Machine Trait Scales for Evaluating Mechanistic Mental Models of Robots and Computer-Based Machines Sara Kiesler and Jennifer Goetz, HCII,CMU April 18, 2002 In previous work, we and others have used the Big Five Personality Scales and other human trait rating scales to evaluate anthropomorphism and social responses to machines (see our CHI short papers). However, we believe that most people correctly perceive that machines are inanimate and not real people. In other words, anthropomorphism is partial. Current research in cognitive science implies that when a machine, such as a robot, exhibits humanlike behavior (such as speech and ostensibly intentional movement), people retrieve cognitions associated with people and with machines from long-term memory. From these cognitions, people create a more or less coherent mental model of the machine they are observing. The purpose of this research was to create rating scales for robots (and other computerbased machines) that could be used to measure the extent to which people s mental model of the technology incorporates inanimate and mechanistic elements. We plan to use these scales in conjunction with measures used in studies of person perception, such as the Big Five personality scales and intellectual evaluation items. Whereas the latter measure animist and anthropomorphistic elements of a person s mental model of a machine, our new scales will measure the inanimate and mechanistic elements of the mental model. Method We first created a pool of 63 traits from several sources: Handbook of Human Factors Design (Woodson et al, 1992), a study of seven people who were asked to photograph and describe their favorite appliances, tools, and machines at home and at work, and through brainstorming in our research group. We then combined these traits with trait names from the Big Five Inventory (John et al, 1991) and intelligence evaluation items (Warner & Sugarman, 1986) to create two versions of a questionnaire. One version asked participants to rate the traits on 5-point scales in answer to the statement: Please rate each of the attributes below and say
how human-like they are. The other version asked participants to respond to the same rating scales in answer to the statement: Please rate each of the attributes below and say how machinelike they are. We then compared the responses of 20 students at Carnegie Mellon University who answered the first version with the responses of 20 students who answered the second version. For each trait, the mean difference between the responses is assumed to reflect the degree to which people perceive each trait to be characteristic of humans or of machines. For instance shyness is considered a highly humanlike trait, while breakable is considered machinelike. Traits such as dependable and dangerous, however, are applicable to both humans and machines. Table 1 lists all traits receiving an average machinelike score significantly greater than its humanlike score. We next chose 33 traits from the longer list, all of which had received ratings significantly greater on machinelikeness (see Table 1). Sixty participants were recruited for an online Web survey in which we asked them to rate the Nursebot project s Pearl robot and one of the following machines: a car, a personal computer, and the Pyxis robot. Because our project involves a comparison of humanlike robots with other types of robots, we wanted every participant to rate a humanlike robot, to provide a more humanlike machine as an anchor in doing the other machine ratings (see Figure 1). Figure 1. Objects rated in the online Web study. From left to right: a personal computer, a car, the Pyxis robot, and Pearl.

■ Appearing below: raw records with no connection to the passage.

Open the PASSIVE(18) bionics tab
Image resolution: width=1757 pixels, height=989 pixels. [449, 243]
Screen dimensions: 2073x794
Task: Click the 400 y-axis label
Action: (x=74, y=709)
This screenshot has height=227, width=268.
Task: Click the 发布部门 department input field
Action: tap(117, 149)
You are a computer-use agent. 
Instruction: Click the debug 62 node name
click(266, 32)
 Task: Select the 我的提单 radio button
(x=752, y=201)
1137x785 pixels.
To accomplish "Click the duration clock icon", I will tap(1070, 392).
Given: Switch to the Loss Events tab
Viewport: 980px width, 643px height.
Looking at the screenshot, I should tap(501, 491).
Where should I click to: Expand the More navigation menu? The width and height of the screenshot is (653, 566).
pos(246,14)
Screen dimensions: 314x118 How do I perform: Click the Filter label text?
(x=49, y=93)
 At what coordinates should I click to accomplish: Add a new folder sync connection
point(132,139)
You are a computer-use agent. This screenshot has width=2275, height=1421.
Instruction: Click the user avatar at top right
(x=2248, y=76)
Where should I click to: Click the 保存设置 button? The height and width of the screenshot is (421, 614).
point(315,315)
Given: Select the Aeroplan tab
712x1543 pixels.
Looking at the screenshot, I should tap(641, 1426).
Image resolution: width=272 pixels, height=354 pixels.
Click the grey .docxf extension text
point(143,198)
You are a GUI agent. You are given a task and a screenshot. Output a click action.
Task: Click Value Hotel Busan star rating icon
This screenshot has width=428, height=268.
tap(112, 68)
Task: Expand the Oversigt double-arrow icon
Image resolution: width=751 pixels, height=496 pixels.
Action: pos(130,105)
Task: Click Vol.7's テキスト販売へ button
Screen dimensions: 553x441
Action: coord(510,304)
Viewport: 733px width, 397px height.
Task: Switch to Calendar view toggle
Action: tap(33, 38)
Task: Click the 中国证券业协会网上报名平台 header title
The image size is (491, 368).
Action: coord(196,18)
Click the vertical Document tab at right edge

Results In Table 2 we present the results of the factor analysis using ratings of the Pearl and Pyxis robots and a personal computer. 1 The principal components analysis performed as a first step resulted in 8 components with Eigenvalues greater than 1.0 and accounting for 69% of the variance, but we set the number of factors to equal 5 (57% of the variance) because more factors did not result in easily interpretable scales with multiple items. Creation of scales We selected items from each factor that loaded.5 or more on the factor to create each scale. We eliminated a few items because they reduced scale reliability. The resulting scales for measuring people s perceptions of robots and computers are shown in Table 2. The five scales measure dimensions we call Efficiency, Maintenance, Durability, Safety, and Information Technology. Cross product comparisons The mean scale ratings of the PC, Pearl robot, and Pyxis robot are shown in Figure 2. A repeated measures analysis of variance indicated that, overall, the three machines were rated differently (F [2, 85] = 27, p <.001) and there was an interaction of scale with machine rated (F [8, 164]= 14.8, p <.001). Generally, the PC was rated especially highly on the Efficiency Scale (p < 01). The Pearl robot was viewed as high maintenance (p <.01). The Pyxis robot was rated very high on the Durability Scale, with the PC next and the Pearl robot much lower (p <.001). The PC was perceived as safest (p <.001). Finally, there were not differences among the PC and the two robots on the information technology scale. All of these findings appear to support the face validity of the scales. 1 Analyses using the ratings of the car produced similar but results, but items related to safety, hazards, and durability loaded much higher on the scales.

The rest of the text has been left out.